▶ [Task to carry out] Would you please write out each entry that follows, exactly as written?

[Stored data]
- - -

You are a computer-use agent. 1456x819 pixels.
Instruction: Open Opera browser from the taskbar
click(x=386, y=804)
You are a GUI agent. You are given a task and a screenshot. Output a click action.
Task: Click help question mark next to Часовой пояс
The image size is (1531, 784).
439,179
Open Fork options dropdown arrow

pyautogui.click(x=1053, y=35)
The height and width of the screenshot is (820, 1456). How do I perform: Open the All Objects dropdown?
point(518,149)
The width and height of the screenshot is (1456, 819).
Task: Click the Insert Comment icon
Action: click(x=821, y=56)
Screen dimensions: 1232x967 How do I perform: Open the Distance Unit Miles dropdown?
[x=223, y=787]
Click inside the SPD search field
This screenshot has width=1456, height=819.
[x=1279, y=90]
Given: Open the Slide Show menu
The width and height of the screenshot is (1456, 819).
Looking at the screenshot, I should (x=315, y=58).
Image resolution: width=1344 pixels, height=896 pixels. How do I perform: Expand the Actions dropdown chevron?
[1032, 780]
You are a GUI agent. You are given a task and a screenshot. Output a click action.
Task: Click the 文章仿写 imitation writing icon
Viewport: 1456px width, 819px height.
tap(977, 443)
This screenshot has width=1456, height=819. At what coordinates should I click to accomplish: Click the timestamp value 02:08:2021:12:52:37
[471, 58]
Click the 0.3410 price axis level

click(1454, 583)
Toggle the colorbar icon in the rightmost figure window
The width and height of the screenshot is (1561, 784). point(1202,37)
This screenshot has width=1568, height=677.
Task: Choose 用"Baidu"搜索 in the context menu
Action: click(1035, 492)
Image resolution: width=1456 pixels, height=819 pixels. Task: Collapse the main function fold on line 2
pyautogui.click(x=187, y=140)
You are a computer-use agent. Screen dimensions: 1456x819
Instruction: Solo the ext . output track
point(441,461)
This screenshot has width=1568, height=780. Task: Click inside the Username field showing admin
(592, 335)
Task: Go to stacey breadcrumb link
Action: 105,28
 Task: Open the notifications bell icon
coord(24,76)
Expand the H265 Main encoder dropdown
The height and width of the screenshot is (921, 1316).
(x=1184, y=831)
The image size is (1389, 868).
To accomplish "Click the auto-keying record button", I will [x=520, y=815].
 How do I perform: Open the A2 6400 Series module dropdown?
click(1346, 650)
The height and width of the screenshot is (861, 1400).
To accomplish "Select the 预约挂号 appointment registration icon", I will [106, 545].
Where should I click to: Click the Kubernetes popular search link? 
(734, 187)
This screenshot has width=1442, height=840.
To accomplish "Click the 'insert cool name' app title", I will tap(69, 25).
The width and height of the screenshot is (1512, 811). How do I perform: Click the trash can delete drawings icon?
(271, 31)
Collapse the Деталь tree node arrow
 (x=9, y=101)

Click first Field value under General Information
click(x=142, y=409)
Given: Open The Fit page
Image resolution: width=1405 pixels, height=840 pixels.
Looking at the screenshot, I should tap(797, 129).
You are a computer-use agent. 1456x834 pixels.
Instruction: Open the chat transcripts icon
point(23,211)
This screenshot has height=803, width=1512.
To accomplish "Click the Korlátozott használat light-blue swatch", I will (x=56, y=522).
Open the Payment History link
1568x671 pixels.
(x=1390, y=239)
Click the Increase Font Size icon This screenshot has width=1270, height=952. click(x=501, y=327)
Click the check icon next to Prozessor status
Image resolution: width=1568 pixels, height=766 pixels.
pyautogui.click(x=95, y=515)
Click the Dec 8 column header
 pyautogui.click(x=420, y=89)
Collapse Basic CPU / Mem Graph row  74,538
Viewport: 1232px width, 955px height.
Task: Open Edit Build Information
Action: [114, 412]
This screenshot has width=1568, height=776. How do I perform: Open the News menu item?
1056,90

- - -

▶ [Expected output]
You are a computer-use agent. 1456x819 pixels.
Instruction: Open Opera browser from the taskbar
click(x=386, y=804)
You are a GUI agent. You are given a task and a screenshot. Output a click action.
Task: Click help question mark next to Часовой пояс
The image size is (1531, 784).
439,179
Open Fork options dropdown arrow

pyautogui.click(x=1053, y=35)
The height and width of the screenshot is (820, 1456). How do I perform: Open the All Objects dropdown?
point(518,149)
The width and height of the screenshot is (1456, 819).
Task: Click the Insert Comment icon
Action: click(x=821, y=56)
Screen dimensions: 1232x967 How do I perform: Open the Distance Unit Miles dropdown?
[x=223, y=787]
Click inside the SPD search field
This screenshot has width=1456, height=819.
[x=1279, y=90]
Given: Open the Slide Show menu
The width and height of the screenshot is (1456, 819).
Looking at the screenshot, I should (x=315, y=58).
Image resolution: width=1344 pixels, height=896 pixels. How do I perform: Expand the Actions dropdown chevron?
[1032, 780]
You are a GUI agent. You are given a task and a screenshot. Output a click action.
Task: Click the 文章仿写 imitation writing icon
Viewport: 1456px width, 819px height.
tap(977, 443)
This screenshot has width=1456, height=819. At what coordinates should I click to accomplish: Click the timestamp value 02:08:2021:12:52:37
[471, 58]
Click the 0.3410 price axis level

click(1454, 583)
Toggle the colorbar icon in the rightmost figure window
The width and height of the screenshot is (1561, 784). point(1202,37)
This screenshot has width=1568, height=677.
Task: Choose 用"Baidu"搜索 in the context menu
Action: click(1035, 492)
Image resolution: width=1456 pixels, height=819 pixels. Task: Collapse the main function fold on line 2
pyautogui.click(x=187, y=140)
You are a computer-use agent. Screen dimensions: 1456x819
Instruction: Solo the ext . output track
point(441,461)
This screenshot has width=1568, height=780. Task: Click inside the Username field showing admin
(592, 335)
Task: Go to stacey breadcrumb link
Action: 105,28
 Task: Open the notifications bell icon
coord(24,76)
Expand the H265 Main encoder dropdown
The height and width of the screenshot is (921, 1316).
(x=1184, y=831)
The image size is (1389, 868).
To accomplish "Click the auto-keying record button", I will [x=520, y=815].
 How do I perform: Open the A2 6400 Series module dropdown?
click(1346, 650)
The height and width of the screenshot is (861, 1400).
To accomplish "Select the 预约挂号 appointment registration icon", I will [106, 545].
Where should I click to: Click the Kubernetes popular search link? 
(734, 187)
This screenshot has width=1442, height=840.
To accomplish "Click the 'insert cool name' app title", I will tap(69, 25).
The width and height of the screenshot is (1512, 811). How do I perform: Click the trash can delete drawings icon?
(271, 31)
Collapse the Деталь tree node arrow
 (x=9, y=101)

Click first Field value under General Information
click(x=142, y=409)
Given: Open The Fit page
Image resolution: width=1405 pixels, height=840 pixels.
Looking at the screenshot, I should tap(797, 129).
You are a computer-use agent. 1456x834 pixels.
Instruction: Open the chat transcripts icon
point(23,211)
This screenshot has height=803, width=1512.
To accomplish "Click the Korlátozott használat light-blue swatch", I will (x=56, y=522).
Open the Payment History link
1568x671 pixels.
(x=1390, y=239)
Click the Increase Font Size icon This screenshot has width=1270, height=952. click(x=501, y=327)
Click the check icon next to Prozessor status
Image resolution: width=1568 pixels, height=766 pixels.
pyautogui.click(x=95, y=515)
Click the Dec 8 column header
 pyautogui.click(x=420, y=89)
Collapse Basic CPU / Mem Graph row  74,538
Viewport: 1232px width, 955px height.
Task: Open Edit Build Information
Action: [114, 412]
This screenshot has width=1568, height=776. How do I perform: Open the News menu item?
1056,90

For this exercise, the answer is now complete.